Apparently, in the world of customer service, we're a little behind the times, and this time it could actually work in our favor.  It seems we've missed the rise AND the peak of the "sorry trend."

I say this after experiencing a conversation with a Great Aunt of mine over the Thanksgiving holiday.  One of the wonderful gifts of the big holidays is getting to spend time with the people in your family who you would not really see or speak to on a regular basis, whether because of geography or an ongoing, yet underlying, family feud that originated 45 years ago over something the people involved can't even remember now, but they still snipe at each other.  In my family, one of these people is my Great Aunt, Henrietta, whom I only see when I go back to Kansas.  She's the kind of woman who, given her quirks and endearing communication patterns, you would think that only an author could create, but there she is, larger than life and off the page, telling people that they need to go get themselves, "some dementia pills," because they're, "fading out."  I really do love this woman, because there is something adorable about a sassy 75 year old.

This particular holiday, I was treated to a diatribe about how she hates the word, "Sorry."  She said she had been out shopping earlier that week and on several occasions, she had asked for help to get items, or asked if they had more of something in the back, etc.  She said each time, some "insolent annoyed sales person" would just shrug their shoulders and mutter something about, "Sorry."  "You're not sorry.  Not a one of you is sorry.  Not a damn one!" she finally told one of them, and bustled off in great irritation with her cart.  "They don't mean it, they just say it.  Why do they say it if they don't mean it?  Because their little handbook tells them to say it, and then smile at you.  But they're NOT REALLY SORRY! They just want you to go away." 

The rant went on for a good 15 minutes, and I started thinking about how, as a customer, it is irritating to hear that repeatedly. Everyone's sorry today, and my Aunt is right, sometimes it doesn't seem like they're saying it for any other reason than the fact someone told them to, just like when they were five years old.  At least when I was five, my mom made sure that when I apologized to my sister it was a "believable" apology, but I guess no one teaches that skill anymore.   I'm thinking that the epidemic of the empty "sorry" in our culture comes from the people who interact with the customers not being empowered to do anything to make the situation better, except to say that they're sorry, which to many people, is the same as doing nothing and then kicking dirt in their face.

If you're going to say it, you have to mean it, but since a lot of companies in our industry have already put an early kibosh on the word, we're ahead of the game there.
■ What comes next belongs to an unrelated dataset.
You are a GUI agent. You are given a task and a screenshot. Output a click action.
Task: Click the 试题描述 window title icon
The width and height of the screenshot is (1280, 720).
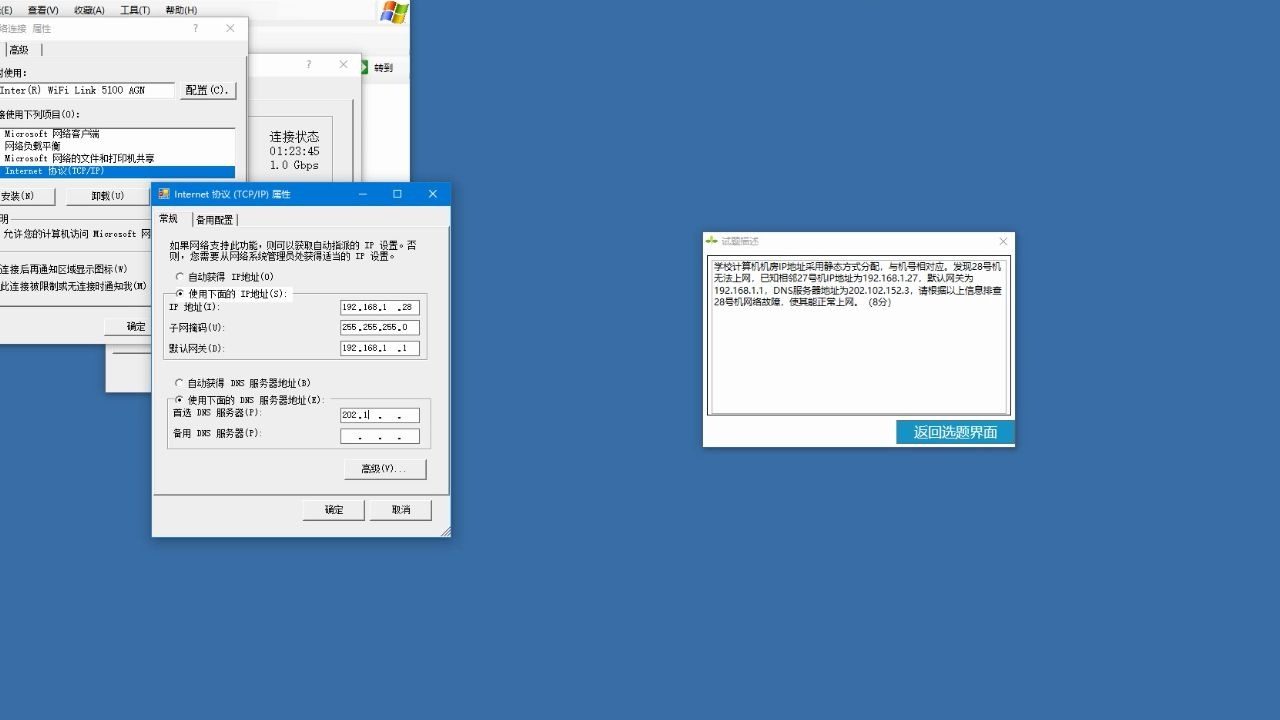711,241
However, what about empowering your lower level associates to actually take care of and resolve the problems?  Many hotels, theme parks, and even allow their front line customer care people to do just as the name implies - Care for their customers.  Does your company let the Leasing Consultants or the Porters do this, or do they have to tell a resident, "Lemme check with my managers?" 

If we're making a hiring criteria goal of looking to get people who have good decision making skills, or people who can adapt in a stressful situation without losing their cool, or people who know how to show good judgment, then why aren't we relying on the skills that we hired the people for?  I can understand holding a tighter reign for the first few months, but when they've shown you that there's nothing for you to fear, empower them and give them some freedom and latitude.  Someone who likes their boss and likes their job isn't going to intentionally make a decision that will jeopardize either.  And when they do make a mistake, that's what a manager is there for: to make sure they learn from it, and that it doesn't happen again.

How does your company handle this word?  When I came in to the biz, I was told to never use it because it, "Makes us liable!" but maybe that's not the case anymore.  Do you empower your people to solve the problems or not?  Why or why not?  I'd love to hear your opinions!